Your goal
Check each line of the listing for the word "this" and report how many lines contain it, giving nothing but the number.

Information shown
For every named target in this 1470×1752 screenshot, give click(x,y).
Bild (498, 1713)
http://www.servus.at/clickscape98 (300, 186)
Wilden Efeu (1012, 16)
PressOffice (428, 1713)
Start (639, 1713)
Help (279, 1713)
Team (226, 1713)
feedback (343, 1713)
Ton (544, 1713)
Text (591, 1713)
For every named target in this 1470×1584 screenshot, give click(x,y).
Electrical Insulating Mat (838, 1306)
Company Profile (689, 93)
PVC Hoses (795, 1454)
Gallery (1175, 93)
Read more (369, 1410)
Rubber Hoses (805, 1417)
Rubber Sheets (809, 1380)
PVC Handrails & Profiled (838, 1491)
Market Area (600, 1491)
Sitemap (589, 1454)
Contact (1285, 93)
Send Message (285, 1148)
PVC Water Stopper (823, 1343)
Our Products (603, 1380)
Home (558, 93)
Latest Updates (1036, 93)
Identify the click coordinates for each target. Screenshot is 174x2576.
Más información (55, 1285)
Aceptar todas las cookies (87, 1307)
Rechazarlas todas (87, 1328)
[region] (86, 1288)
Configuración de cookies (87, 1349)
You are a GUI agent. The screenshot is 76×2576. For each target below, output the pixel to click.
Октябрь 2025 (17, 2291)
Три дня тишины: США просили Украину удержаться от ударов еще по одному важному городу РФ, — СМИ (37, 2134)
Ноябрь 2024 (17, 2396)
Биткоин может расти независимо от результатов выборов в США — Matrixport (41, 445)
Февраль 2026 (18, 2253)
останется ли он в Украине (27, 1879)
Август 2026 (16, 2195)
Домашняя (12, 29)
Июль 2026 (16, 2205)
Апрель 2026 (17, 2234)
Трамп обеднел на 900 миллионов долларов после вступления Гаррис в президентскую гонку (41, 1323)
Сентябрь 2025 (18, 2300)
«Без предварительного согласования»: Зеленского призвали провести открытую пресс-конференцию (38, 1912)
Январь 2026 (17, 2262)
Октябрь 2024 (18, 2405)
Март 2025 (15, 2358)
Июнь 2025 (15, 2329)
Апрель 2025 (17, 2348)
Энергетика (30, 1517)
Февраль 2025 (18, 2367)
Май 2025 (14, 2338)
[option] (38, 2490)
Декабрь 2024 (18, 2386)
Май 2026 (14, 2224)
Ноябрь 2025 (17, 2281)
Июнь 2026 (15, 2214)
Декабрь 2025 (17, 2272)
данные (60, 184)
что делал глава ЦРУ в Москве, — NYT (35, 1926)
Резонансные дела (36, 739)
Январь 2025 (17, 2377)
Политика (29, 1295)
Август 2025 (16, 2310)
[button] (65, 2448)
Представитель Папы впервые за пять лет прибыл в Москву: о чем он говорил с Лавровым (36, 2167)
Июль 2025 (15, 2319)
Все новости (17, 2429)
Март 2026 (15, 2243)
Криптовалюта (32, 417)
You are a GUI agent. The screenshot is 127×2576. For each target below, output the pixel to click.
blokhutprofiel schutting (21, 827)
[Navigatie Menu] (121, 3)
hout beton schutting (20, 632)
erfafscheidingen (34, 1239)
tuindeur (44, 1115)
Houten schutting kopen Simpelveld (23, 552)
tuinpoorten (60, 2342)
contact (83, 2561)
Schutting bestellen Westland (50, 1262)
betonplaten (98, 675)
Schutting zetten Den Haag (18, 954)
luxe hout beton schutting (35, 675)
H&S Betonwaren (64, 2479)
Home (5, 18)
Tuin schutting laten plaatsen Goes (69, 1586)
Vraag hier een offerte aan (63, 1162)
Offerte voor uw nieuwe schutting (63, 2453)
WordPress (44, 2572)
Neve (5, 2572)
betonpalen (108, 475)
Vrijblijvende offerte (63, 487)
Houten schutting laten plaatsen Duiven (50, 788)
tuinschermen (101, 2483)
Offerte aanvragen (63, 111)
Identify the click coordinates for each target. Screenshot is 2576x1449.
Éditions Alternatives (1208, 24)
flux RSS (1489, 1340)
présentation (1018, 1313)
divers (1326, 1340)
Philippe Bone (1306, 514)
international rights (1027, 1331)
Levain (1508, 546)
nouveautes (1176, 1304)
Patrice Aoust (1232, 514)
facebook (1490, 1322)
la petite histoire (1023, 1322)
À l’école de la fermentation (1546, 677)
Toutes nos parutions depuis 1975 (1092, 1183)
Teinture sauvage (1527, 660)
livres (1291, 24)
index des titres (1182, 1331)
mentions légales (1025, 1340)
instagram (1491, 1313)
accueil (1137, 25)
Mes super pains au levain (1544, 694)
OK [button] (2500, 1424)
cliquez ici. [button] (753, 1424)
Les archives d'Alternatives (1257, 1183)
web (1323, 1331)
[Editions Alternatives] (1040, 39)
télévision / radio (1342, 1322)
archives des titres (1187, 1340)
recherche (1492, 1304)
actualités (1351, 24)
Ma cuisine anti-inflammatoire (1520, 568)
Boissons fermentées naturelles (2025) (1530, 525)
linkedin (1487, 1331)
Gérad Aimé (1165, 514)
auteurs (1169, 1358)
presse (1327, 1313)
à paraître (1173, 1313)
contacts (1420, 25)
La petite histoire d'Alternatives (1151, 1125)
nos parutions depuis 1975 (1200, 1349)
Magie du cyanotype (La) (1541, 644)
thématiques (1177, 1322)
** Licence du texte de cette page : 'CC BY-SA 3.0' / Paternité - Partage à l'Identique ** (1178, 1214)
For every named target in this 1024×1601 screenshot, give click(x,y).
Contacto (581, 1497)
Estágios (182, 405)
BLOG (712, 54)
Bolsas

Output below
3